Greek branches of foreign companies are taxed at the same 22% rate on Greek‑source income. Greece operates a tonnage tax regime for qualifying shipping companies, which remains one of the most favourable maritime tax frameworks globally. Development Law incentives, including tax credits, accelerated depreciation and grant schemes, continue to apply to qualifying investments in designated sectors and regions.

A company is considered Greek tax‑resident if it is incorporated under Greek law, has its registered office in Greece, or has its place of effective management in Greece during the tax year. Foreign investors structuring through non‑Greek holding vehicles should assess permanent establishment (PE) risk carefully, as the Greek tax authorities apply a substance‑based analysis that considers decision‑making location, employee presence and contract execution patterns.

Withholding Taxes and Treaty Considerations

Dividends paid to non‑resident shareholders are generally subject to a 5% withholding tax, though the EU Parent‑Subsidiary Directive eliminates withholding on qualifying intra‑EU distributions. Interest and royalty payments to non‑residents attract withholding at rates that vary depending on the applicable double taxation treaty. Greece maintains an extensive treaty network, and advance planning around withholding is essential for any cross‑border capital structure.

_Directive_
Translate this sentence from the text on Greek corporate taxation into Spanish: "Dividends paid to non‑resident shareholders are generally subject to a 5% withholding tax, though the EU Parent‑Subsidiary Directive eliminates withholding on qualifying intra‑EU distributions."

Data items
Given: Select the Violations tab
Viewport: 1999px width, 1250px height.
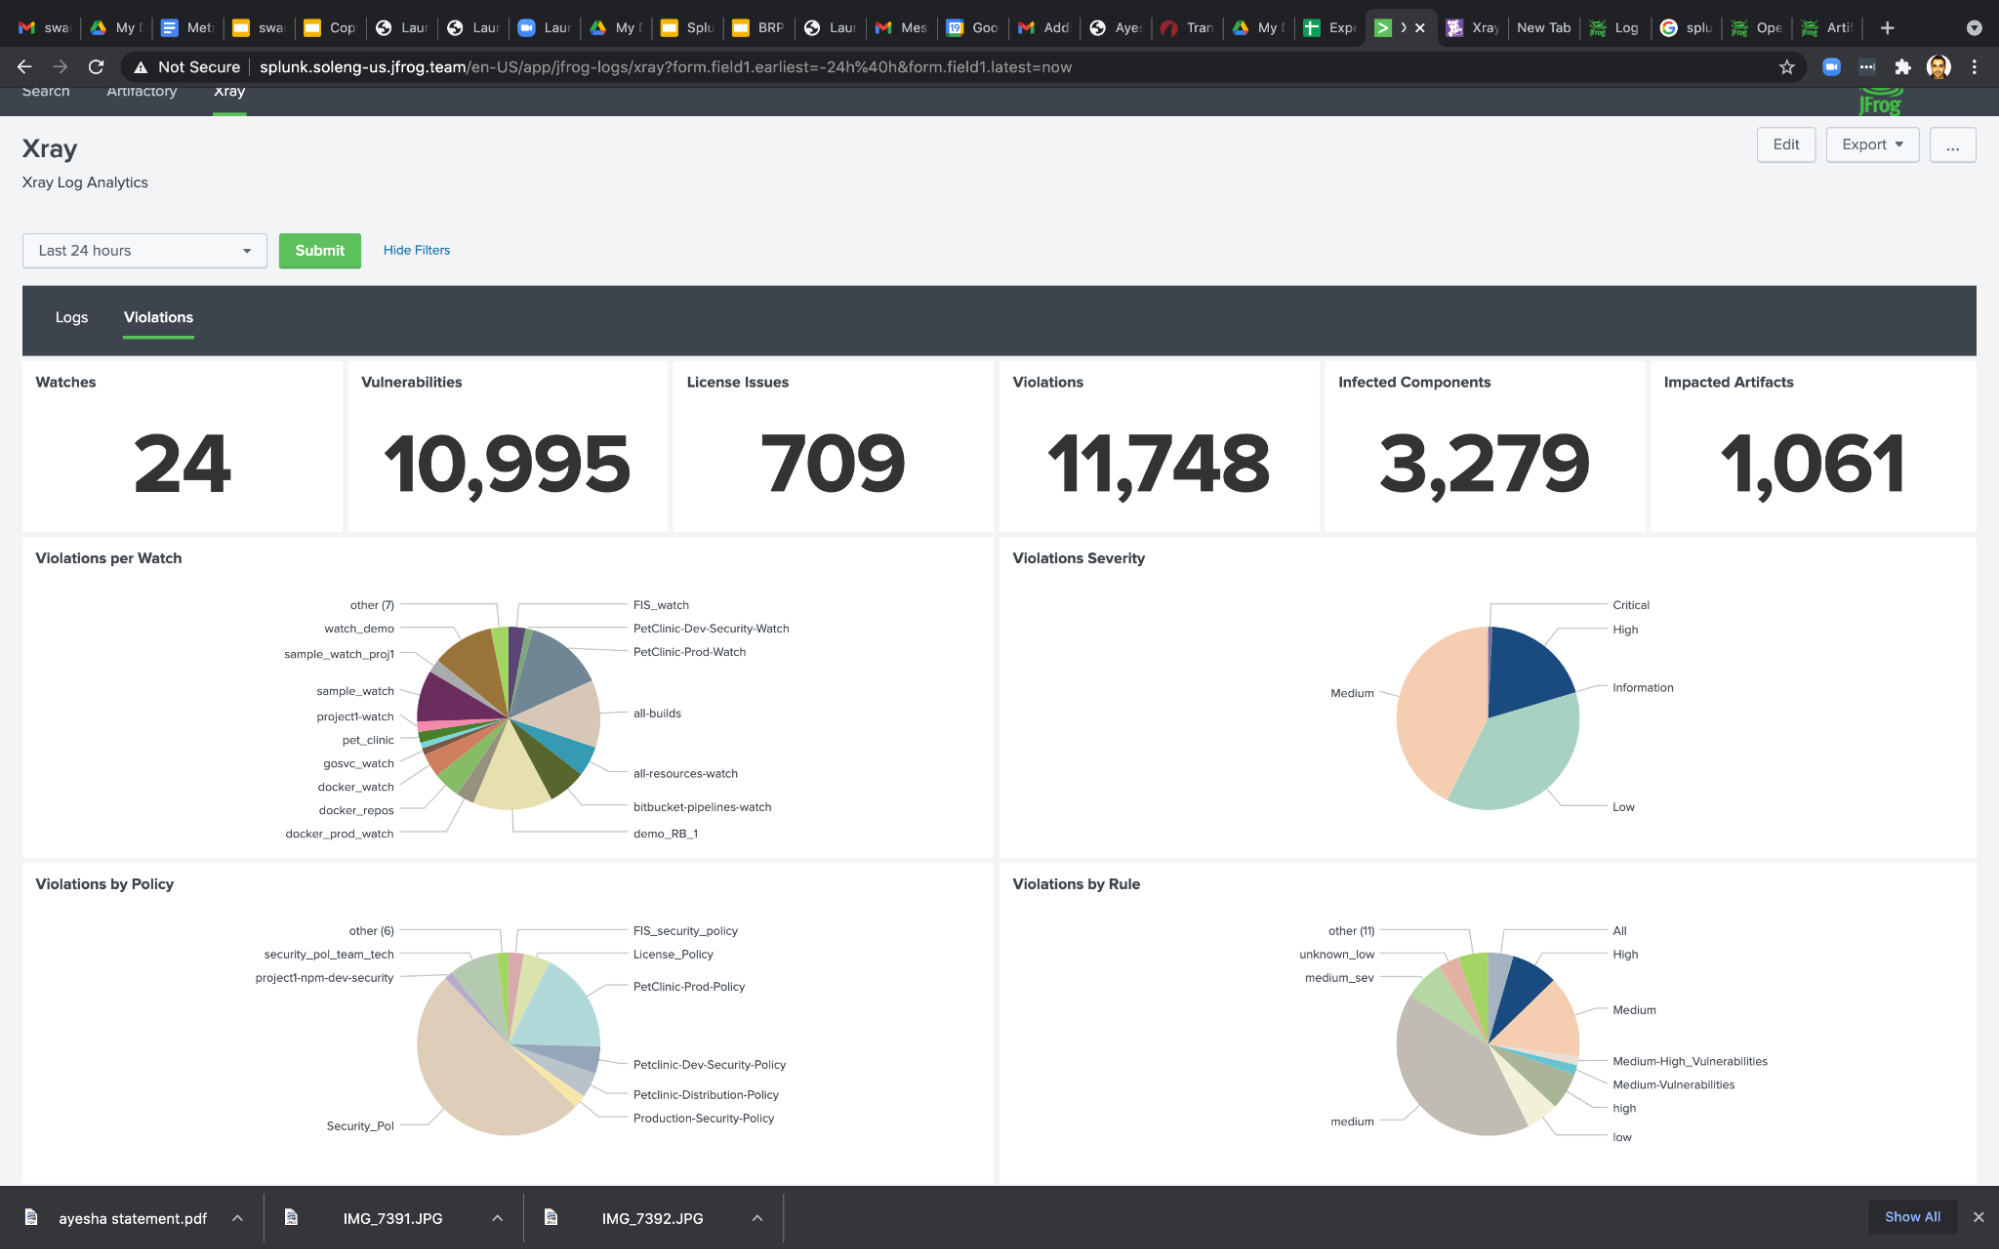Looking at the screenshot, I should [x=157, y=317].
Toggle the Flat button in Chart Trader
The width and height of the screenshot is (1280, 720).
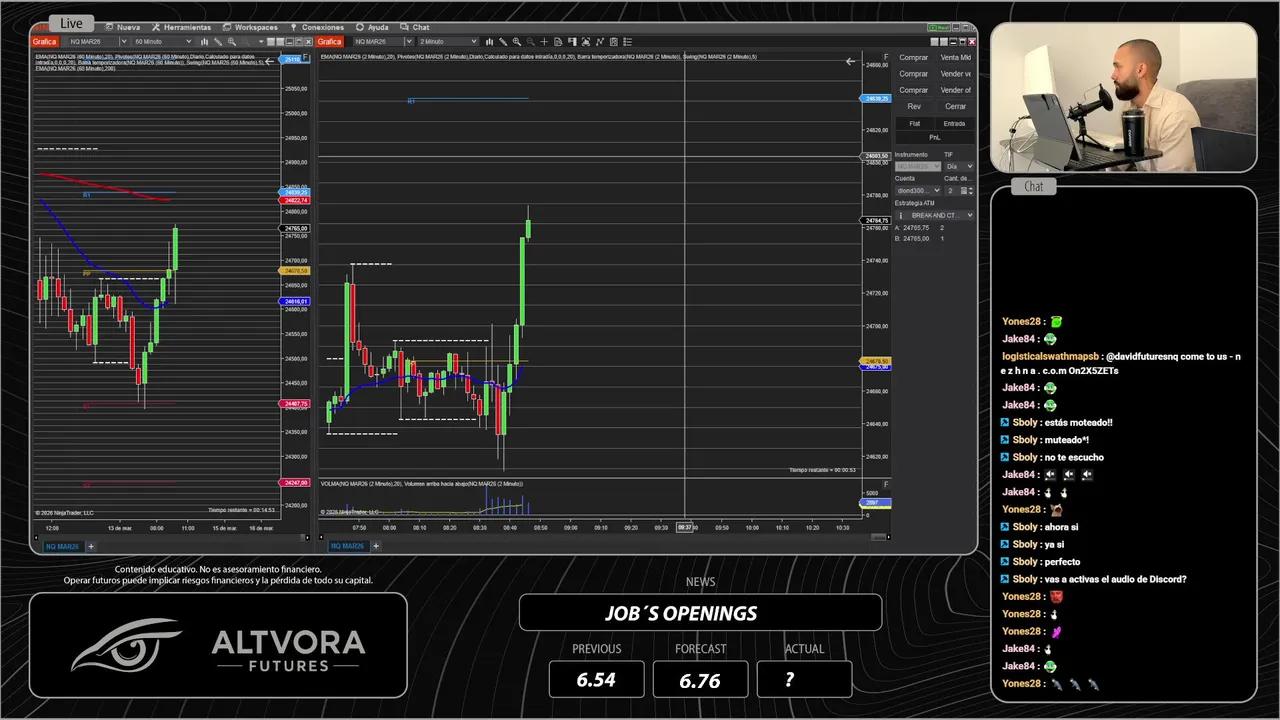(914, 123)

_Task solution_
Los dividendos pagados a accionistas no residentes están sujetos, por lo general, a una retención del 5 %, aunque la Directiva matriz-filial de la UE elimina la retención sobre las distribuciones intracomunitarias que reúnan los requisitos.